JustDinosaurJill Report 16 Apr 2012 15:11

Example of abuse from sibling. Depending on her mood, would follow me when I went to the toilet. Stood outside door listening. If I made a sound doing what I needed to do, beating followed.

Expert at contact where wouldn't be seen so took a lot of punishment to head under hair. Had I told parents, wouldn't have been believed anyway and consequences would have been severe, if not from her, then male parent.

Grew up not knowing one day to the next if I would be allowed to live or not. Didn't realise couldn't just be got rid of or thrown out on streets.

J

JustDinosaurJill

JustDinosaurJill Report 16 Apr 2012 15:05

Not been able to read much of this thread. Too close to home in many ways. So much abuse, secrets and lies in my life. Some days I can't believe my own story.

Chris. I came on here to say had the 'you are lucky to have such lovely parents' No one ever saw what went on in that house. Actually I did talk to someone once and I learned my lesson not to. It was ex-colleague of male parent, became a driving instructor after redundancy, taught me, sibling and female parent to drive, became family friend along with his wife. They came to visit me in hospital after my daughter was born. Told them a bit then. One day at their house began to tell whole story. From that moment on, they wanted nothing to do with me or my kids. Stayed close friends with parents and sibling though.

Janet

Janet Report 16 Apr 2012 11:29

The article in the Mail on Sunday was informative.

It pointed me in the direction of a problem that I had with one of my siblings a couple of years ago.

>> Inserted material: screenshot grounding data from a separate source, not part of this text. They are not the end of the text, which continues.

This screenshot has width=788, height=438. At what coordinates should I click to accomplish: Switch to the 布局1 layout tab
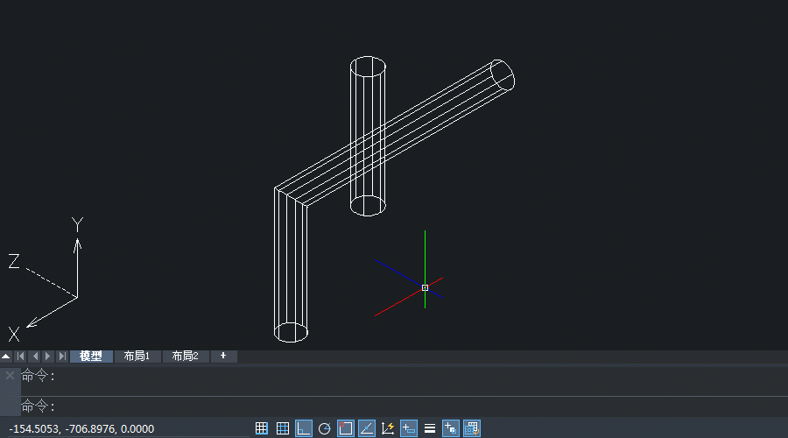coord(137,357)
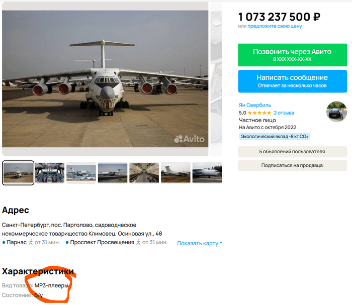Click the seller's round avatar photo
This screenshot has width=352, height=305.
pyautogui.click(x=336, y=112)
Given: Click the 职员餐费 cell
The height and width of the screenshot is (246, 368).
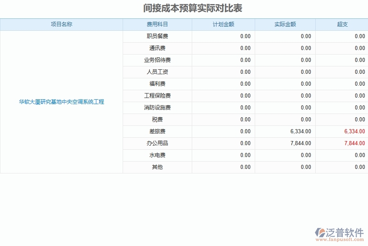Looking at the screenshot, I should point(157,36).
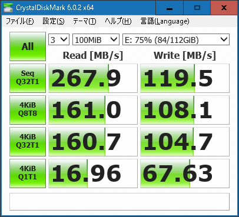Click the empty comment field at the bottom
The height and width of the screenshot is (217, 239).
pos(120,202)
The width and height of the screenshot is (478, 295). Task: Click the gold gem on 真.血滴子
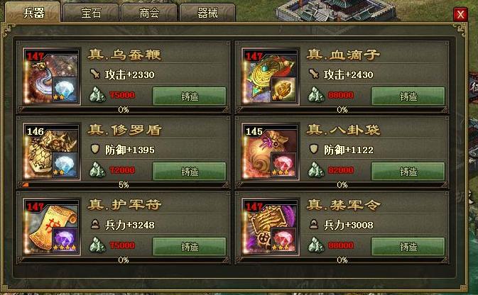[x=283, y=89]
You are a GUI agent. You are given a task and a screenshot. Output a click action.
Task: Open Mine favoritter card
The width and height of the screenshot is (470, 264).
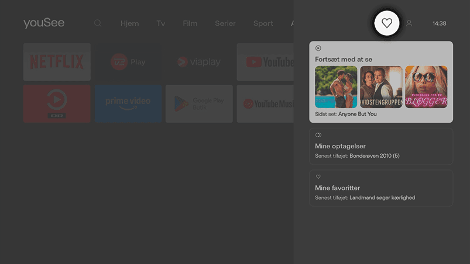381,188
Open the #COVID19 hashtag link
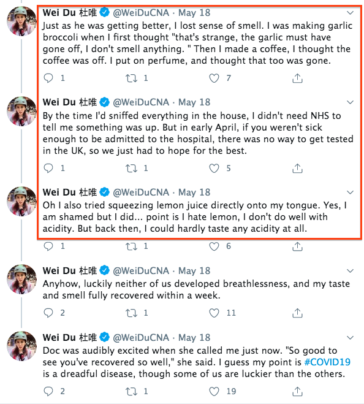364x404 pixels. click(327, 362)
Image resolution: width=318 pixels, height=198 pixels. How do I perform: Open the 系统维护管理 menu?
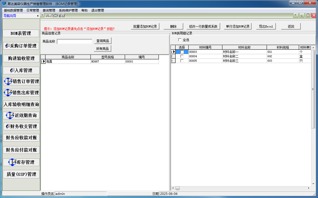(x=69, y=10)
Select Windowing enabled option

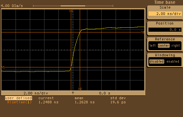click(173, 61)
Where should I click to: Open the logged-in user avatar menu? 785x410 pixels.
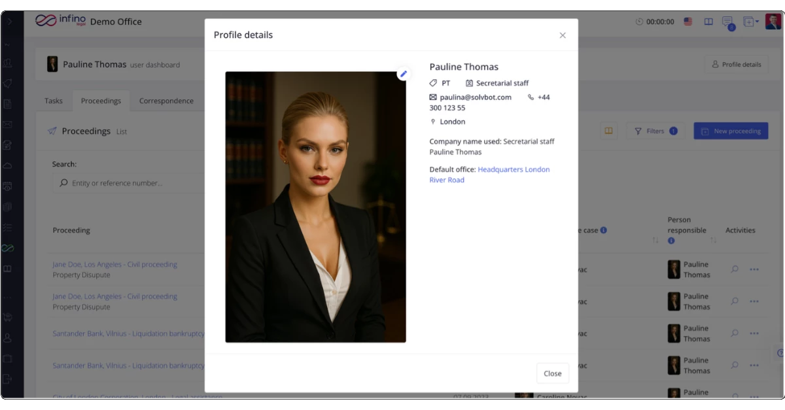pyautogui.click(x=773, y=22)
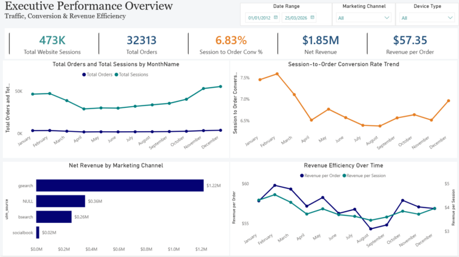
Task: Open the end date calendar picker icon
Action: point(313,18)
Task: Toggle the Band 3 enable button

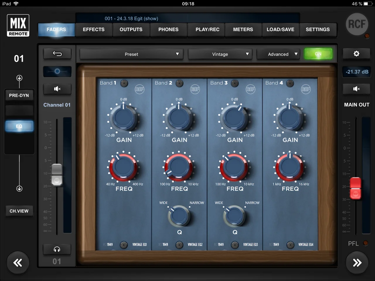Action: pos(235,83)
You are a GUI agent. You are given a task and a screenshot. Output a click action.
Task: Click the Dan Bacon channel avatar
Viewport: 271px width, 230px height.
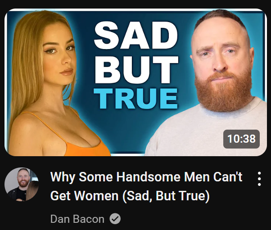(22, 184)
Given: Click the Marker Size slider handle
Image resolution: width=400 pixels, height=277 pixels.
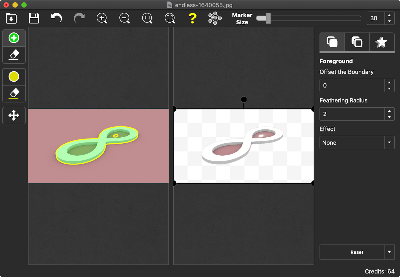Looking at the screenshot, I should click(268, 18).
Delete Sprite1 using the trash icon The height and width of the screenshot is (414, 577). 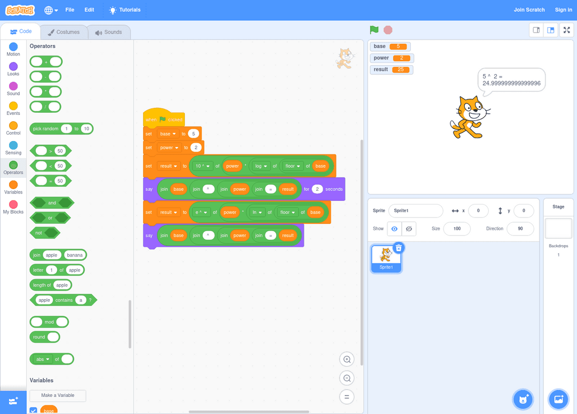[399, 248]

After being close for over sixty years the' grandiose sense of self importance' part of the complaint surfaced again as usual, normally I have gone along with the conversation, but just for once I tried to quietly say how things really were- in the real world as they say-.my sibling left and I have never seen him since. I don't have a problem with the separation, in fact it came almost as a relief. -jl

Sharron

Sharron Report 15 Apr 2012 21:58

There is an article about narcissism in the Review section of the Mail on Sunday this week.